### TEXT

____________________

# 96kHz sample



## GeorgioDavid (Aug 17, 2013)

where can I find a demo sample of DD TRUE HD and DTS HD at 96khz?


----------



## robbo266317 (Sep 22, 2008)

There are some HD trailer downloads here http://www.demo-world.eu/trailers/
I have not tried any but the 2D HD trailers are probably what you are after.


----------



## GeorgioDavid (Aug 17, 2013)

robbo266317 said:


> There are some HD trailer downloads here http://www.demo-world.eu/trailers/
> I have not tried any but the 2D HD trailers are probably what you are after.


Are you sure there are 96khz ? I do not see. Dolby True Hd is not always 96.


----------



## robbo266317 (Sep 22, 2008)

The link said they were 96. 
However, as I said, I have not had time to try them.

Let us know if you do.


----------



## GeorgioDavid (Aug 17, 2013)

robbo266317 said:


> The link said they were 96.
> However, as I said, I have not had time to try them.
> 
> Let us know if you do.


I l try tonight


----------



## GeorgioDavid (Aug 17, 2013)

GeorgioDavid said:


> I l try tonight


I cant download


----------



## robbo266317 (Sep 22, 2008)

It's not a very friendly interface. You actually have to click on the part number eg 1 or 2 to download it.

____________________

### GIVEN DATA

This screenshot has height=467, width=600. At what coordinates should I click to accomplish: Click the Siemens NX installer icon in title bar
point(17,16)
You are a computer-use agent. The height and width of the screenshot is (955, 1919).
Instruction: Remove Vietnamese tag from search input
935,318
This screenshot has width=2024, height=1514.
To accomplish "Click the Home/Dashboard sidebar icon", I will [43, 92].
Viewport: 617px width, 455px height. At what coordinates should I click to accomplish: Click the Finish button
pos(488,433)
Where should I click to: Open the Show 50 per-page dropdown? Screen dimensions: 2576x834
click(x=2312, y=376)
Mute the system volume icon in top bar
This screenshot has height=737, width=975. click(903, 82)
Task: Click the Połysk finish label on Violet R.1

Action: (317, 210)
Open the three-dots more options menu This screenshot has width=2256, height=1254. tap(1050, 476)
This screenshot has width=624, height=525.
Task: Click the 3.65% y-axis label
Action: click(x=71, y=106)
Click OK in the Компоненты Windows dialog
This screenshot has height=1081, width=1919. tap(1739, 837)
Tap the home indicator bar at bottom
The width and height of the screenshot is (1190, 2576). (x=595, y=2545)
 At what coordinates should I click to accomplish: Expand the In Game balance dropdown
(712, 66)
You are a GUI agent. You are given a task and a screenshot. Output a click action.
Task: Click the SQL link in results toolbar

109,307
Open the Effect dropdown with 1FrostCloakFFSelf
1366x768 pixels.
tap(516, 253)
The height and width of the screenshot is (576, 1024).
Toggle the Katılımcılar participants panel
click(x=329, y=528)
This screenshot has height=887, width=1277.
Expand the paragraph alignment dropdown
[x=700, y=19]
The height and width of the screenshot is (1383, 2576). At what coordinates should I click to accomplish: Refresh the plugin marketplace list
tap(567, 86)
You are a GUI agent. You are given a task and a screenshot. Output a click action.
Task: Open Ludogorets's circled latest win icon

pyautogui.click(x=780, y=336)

____________________

### CHALLENGES
1. In the forum thread about 96kHz samples above, rewrite the paragraph that begins "There are some HD trailer downloads here" as a single shorter sentence, keeping its main facts.
2. Answer these questions using the forum thread about 96kHz samples:
(a) For which two audio formats does GeorgioDavid want a demo sample at 96khz?
(b) Why does robbo266317 say the trailers are 96?
(c) According to the last post, what must be clicked to download a trailer?
3. Carry on the forum thread about 96kHz samples from its final post.

### RESULTS FOR THE EXERCISE
1. HD trailers can be downloaded from http://www.demo-world.eu/trailers/, and though the poster hasn't tried any, the 2D HD trailers are probably what is wanted.

2.
(a) DD TRUE HD (Dolby True Hd) and DTS HD.
(b) The link said they were 96.
(c) The part number, for example 1 or 2.

3.
----------



## GeorgioDavid (Aug 17, 2013)

robbo266317 said:


> It's not a very friendly interface. You actually have to click on the part number eg 1 or 2 to download it.


Yes and i have to have download manager but i did not yet gat good one.


----------



## GeorgioDavid (Aug 17, 2013)

What about THX ?is it worth to upgrade to THX compatible amp?


----------



## robbo266317 (Sep 22, 2008)

That depends on the rest of your system and the room size.

What speakers are you using and what THX Amp are you looking at?


----------



## GeorgioDavid (Aug 17, 2013)

robbo266317 said:


> That depends on the rest of your system and the room size.
> 
> What speakers are you using and what THX Amp are you looking at?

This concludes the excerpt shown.